Matt Paul: Metronomy – ‘Metronomy Forever’ – This has been a busy music month. There’s been a lot of new music. I’ve started putting together my best albums of the year and the decade. I’ve been revisiting the Mercury prize nominees. But despite all this going on, I’ve been supremely excited by an album that’s not on any of these lists: Metronomy. Their back with their era and genre spanning brand of pop music that just kills. Weird and eclectic. Fun and melancholic. If you already love Metronomy you’ll love this. If not. Well why not? Give it a try.
James Spearing: As I’m on holiday I’ve pretty much been listening ONLY to Bat For Lashes (and also Spanish radio in the car but the less said about that the better). So at the risk of becoming a Bat bore, it’s her again. Little else to say beyond the review I’ve already written so maybe just have a read of that?
Tom Burrows: Lana, Nico, and The 1975 – For me, September started with the sounds of Lana Del Rey’s career-best Norman Fucking Rockwell!, before I revisited my Nicolas Jaar obsession by engrossing myself in his entire discography – specifically 2011’s wonderfully strange Space Is Only Noise. Then, with the Mercury Prize approaching, I relistened to some of the nominees and there came a surprise, folks. Because, after a year of being largely unconvinced, The 1975’s A Brief Enquiry Into Online Relationships has finally clicked with me in a big way – and I’ll join Picky Bastard Sam in singing its praises. Like many people, I’d assumed that the band were fronted by an annoying gobshite and produced nothing but vacuous indie pop for teenagers. But I was wrong – A Brief Inquiry is a legitimately excellent record. It’s manic in the way it flits from 80s pop to stadium anthems to even a jazz standard, but this now feels intentional – a brazenly ambitious attempt to reflect our always-on contemporary world. Yes, they have shamelessly tried to produce their own OK Computer (and have fallen some way short of those heights). But I can’t help but be impressed by the ambition and creativity they’ve shown here and I look forward to next year’s follow-up.
Lisa Whiteman: Tool – Fear Inoculum – Epic. That is all.
Fran Slater: Art School Girlfriend – I’ve sung their praises already in my review of this year’s Green Man Festival, but after seeing them support Marika Hackman at Manchester’s Band on the Wall and splashing on their ‘Measures’ EP on vinyl they are fast becoming the act I’m most excited about. ‘Moon’, ‘Come Back to Me’, ‘Diving’, and ‘Bending Back’ are their standout songs for me so far but I suggest you just go to Spotify and listening to everything. They’ve got a touch of Daughter, a sprinkle of The xx, but, in all honesty, a sound that’s totally their own.

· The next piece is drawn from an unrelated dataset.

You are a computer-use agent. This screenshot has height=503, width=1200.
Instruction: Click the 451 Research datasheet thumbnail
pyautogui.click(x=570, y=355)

Kim Fernley: ‘This Wheel’s On Fire’ – unknown busker – I was in the middle of washing up last weekend – bear with me – when I heard faint music in the distance. I went out into the garden and could hear a busker in the nearby square, playing an acoustic version of ‘This Wheel’s On Fire’. It was really raw and soulful. It was a beautiful day outside, too. Everything just came together to create these perfect few minutes, and it perked me up for the rest of the day. It was a reminder that live music takes different forms, and to appreciate those buskers who enrich our streets and ears.
Sam Atkins: Tegan and Sara – Hey, Im Just Like You – The indie pop duo that seem to have released at least one song that everyone would like returned this month with an album alongside a set of diaries. An album created by taking songs they wrote when they were teenagers and mixing and matching them into a 12 track pop record shouldn’t work, but somehow it’s their most instantly enjoyable album yet.
Pete Wild: Best thing I’ve heard this month is the new Pete Yorn album Caretakers. For the uninitiated, Yorn is a singer-songwriter in a sort of Replacements mould and his first three or four albums are great. In recent years, his powers had seemed to wane for me (amidst odd little side projects like The Ohms and liaisons with Scarlett Johansson) but then – wouldn’t you just know it – Caretakers lands and it feels both vintage and new. It’s rock’n’roll (which probably confirms my elderly dinosaur status) but it’s a sweet and affecting noise and it takes me out of my head which is just where I want to be.